To-do item A: In the rows, rewrite the part that opens with the line containing "This screenshot has height=735, width=1471." and closes with the line containing "Looking at the", changing "What do you see" to "What is shown" and leaving everything else the same. Return only those lines.

Text passage:
Two-sided Sample Size Formula:

  • n = ( (Z1-𝜶/2 * √ 𝞺1*(1- 𝞺1) ) + (Z1-𝜷 * √ 𝞺2*(1- 𝞺2) ) ) / 𝝈 )^2

There are online AB test sample size calculators that allow you to determine the minimum required sample size per test variation. These tests allow you to quickly check the required sample size to achieve an adequate level of statistical power and confidence. This AB Test Sample Size Calculator by AB Testguide provides the option to switch between one and two-sided tests, as well as specify industry standard powers and confidence levels. The duration of the test depends on the volume of users and instances being created over time. The fewer being created the longer the test will take. Given Mattermost's current Cloud sign up frequency it would take at least 12-16 weeks for a single test on new end users to reach a industry-accepted level of statistical power and confidence. Which requires patience our fast-paced culture does not often permit... All the more reason to increase the breadth and depth of our marketing and business development initiatives.

Design & Implementation

When designing an A/B test, it’s key to:

  1. Simplify the test changes as much as possible.
  • This ensures there are minimal confounding factors that could affect the outcome of a test.
    • I.e. do not make multiple changes in a single test group or we will not be able to attribute a specific change as the factor affecting the test outcome.
    • For instance, don’t add a new icon to the UI, while simultaneously adding emphasis to that icon without testing for just the icon placement (w/ no emphasis) in another test group.
  1. Minimize the number of test variations
  • Running too many variations of tests at a time can also cause the time required to achieve appropriate power and confidence to increase exponentially.
  1. Monitor data collection to ensure the sample sizes are (approximately) equally distributed.

Records:
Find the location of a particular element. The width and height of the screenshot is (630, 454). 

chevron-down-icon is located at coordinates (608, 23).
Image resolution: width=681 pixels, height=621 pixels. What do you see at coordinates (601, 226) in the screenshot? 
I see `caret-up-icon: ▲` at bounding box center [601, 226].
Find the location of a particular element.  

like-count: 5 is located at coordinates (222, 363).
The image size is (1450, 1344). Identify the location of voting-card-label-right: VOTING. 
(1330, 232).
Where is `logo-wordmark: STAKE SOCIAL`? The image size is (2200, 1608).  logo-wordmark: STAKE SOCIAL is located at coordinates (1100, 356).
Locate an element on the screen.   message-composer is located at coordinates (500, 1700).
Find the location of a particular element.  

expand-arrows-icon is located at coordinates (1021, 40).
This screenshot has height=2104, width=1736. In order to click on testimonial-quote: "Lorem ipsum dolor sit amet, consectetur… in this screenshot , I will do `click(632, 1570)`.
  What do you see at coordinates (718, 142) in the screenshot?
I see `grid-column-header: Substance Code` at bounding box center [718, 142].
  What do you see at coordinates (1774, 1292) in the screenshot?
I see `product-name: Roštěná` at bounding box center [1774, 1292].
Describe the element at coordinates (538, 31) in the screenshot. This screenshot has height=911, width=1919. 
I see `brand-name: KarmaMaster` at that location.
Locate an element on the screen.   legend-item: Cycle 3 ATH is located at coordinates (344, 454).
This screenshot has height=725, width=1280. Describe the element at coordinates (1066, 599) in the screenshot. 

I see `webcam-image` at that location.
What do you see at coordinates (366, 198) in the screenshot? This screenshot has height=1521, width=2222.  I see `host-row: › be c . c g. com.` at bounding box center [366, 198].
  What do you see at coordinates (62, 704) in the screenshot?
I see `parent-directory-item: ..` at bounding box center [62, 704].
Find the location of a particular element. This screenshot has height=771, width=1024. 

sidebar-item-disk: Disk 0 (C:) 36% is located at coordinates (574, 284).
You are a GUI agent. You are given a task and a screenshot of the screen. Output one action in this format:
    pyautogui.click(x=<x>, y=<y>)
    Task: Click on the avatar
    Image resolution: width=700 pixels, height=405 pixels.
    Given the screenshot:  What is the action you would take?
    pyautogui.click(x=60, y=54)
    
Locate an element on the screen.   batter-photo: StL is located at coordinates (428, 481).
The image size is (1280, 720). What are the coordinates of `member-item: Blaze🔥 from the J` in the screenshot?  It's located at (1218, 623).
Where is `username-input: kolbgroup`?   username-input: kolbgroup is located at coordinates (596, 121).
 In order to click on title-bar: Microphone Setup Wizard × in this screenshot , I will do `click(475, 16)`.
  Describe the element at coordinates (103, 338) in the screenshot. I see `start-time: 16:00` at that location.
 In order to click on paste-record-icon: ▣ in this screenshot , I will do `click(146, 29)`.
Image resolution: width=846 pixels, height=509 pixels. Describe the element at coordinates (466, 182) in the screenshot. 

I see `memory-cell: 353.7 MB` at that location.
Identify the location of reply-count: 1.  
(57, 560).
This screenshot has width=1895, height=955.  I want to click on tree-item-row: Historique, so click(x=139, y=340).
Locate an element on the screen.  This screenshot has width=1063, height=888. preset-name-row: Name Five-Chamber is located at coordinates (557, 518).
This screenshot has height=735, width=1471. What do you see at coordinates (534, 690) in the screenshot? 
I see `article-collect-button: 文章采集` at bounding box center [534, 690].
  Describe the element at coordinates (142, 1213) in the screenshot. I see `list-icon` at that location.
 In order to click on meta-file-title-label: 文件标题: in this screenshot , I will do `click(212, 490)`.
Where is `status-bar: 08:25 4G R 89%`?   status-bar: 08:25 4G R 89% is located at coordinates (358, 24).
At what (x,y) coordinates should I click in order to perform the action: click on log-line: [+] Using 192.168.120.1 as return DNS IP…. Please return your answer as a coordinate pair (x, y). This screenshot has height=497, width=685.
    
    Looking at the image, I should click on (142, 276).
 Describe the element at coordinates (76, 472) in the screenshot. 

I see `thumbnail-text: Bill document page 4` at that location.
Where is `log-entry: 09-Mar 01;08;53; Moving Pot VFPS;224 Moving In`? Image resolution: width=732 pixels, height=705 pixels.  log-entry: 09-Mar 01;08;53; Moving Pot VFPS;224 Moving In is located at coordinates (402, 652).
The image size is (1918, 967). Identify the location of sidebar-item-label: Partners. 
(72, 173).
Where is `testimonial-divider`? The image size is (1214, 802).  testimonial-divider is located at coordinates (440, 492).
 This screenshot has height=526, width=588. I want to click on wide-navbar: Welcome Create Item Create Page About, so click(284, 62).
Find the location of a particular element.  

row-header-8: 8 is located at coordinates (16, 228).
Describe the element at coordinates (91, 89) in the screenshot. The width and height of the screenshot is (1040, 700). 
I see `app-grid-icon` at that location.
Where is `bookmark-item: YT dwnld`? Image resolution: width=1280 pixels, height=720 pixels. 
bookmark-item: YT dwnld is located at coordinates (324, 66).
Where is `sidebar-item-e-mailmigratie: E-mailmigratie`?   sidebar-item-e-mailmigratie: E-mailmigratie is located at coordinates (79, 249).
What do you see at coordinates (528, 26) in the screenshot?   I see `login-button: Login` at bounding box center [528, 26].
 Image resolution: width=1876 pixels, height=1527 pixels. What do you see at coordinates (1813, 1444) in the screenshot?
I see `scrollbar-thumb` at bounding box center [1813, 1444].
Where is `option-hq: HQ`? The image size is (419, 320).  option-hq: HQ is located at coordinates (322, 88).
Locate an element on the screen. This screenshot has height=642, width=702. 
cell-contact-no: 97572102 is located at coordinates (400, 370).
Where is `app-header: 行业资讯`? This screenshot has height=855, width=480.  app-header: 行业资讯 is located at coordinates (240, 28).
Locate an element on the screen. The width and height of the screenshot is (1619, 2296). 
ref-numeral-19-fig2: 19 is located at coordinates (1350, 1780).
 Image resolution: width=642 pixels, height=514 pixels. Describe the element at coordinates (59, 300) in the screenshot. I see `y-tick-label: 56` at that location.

To-do item B:
Answer these questions from the A/B testing text:
(i) Given Mattermost's current Cloud sign up frequency, how long would a single test on new end users take to reach an industry-accepted level of statistical power and confidence?
(ii) According to the text, what happens to the time required to achieve appropriate power and confidence when too many test variations run at once?
(iii) Who provides the AB Test Sample Size Calculator mentioned in the text?

Answer A:
This screenshot has height=735, width=1471. What is shown at coordinates (534, 690) in the screenshot? 
I see `article-collect-button: 文章采集` at bounding box center [534, 690].
  Describe the element at coordinates (142, 1213) in the screenshot. I see `list-icon` at that location.
 In order to click on meta-file-title-label: 文件标题: in this screenshot , I will do `click(212, 490)`.
Where is `status-bar: 08:25 4G R 89%`?   status-bar: 08:25 4G R 89% is located at coordinates (358, 24).
At what (x,y) coordinates should I click in order to perform the action: click on log-line: [+] Using 192.168.120.1 as return DNS IP…. Please return your answer as a coordinate pair (x, y). This screenshot has height=497, width=685.
    
    Looking at the image, I should click on (142, 276).

Answer B:
(i) At least 12-16 weeks.
(ii) It can increase exponentially.
(iii) AB Testguide.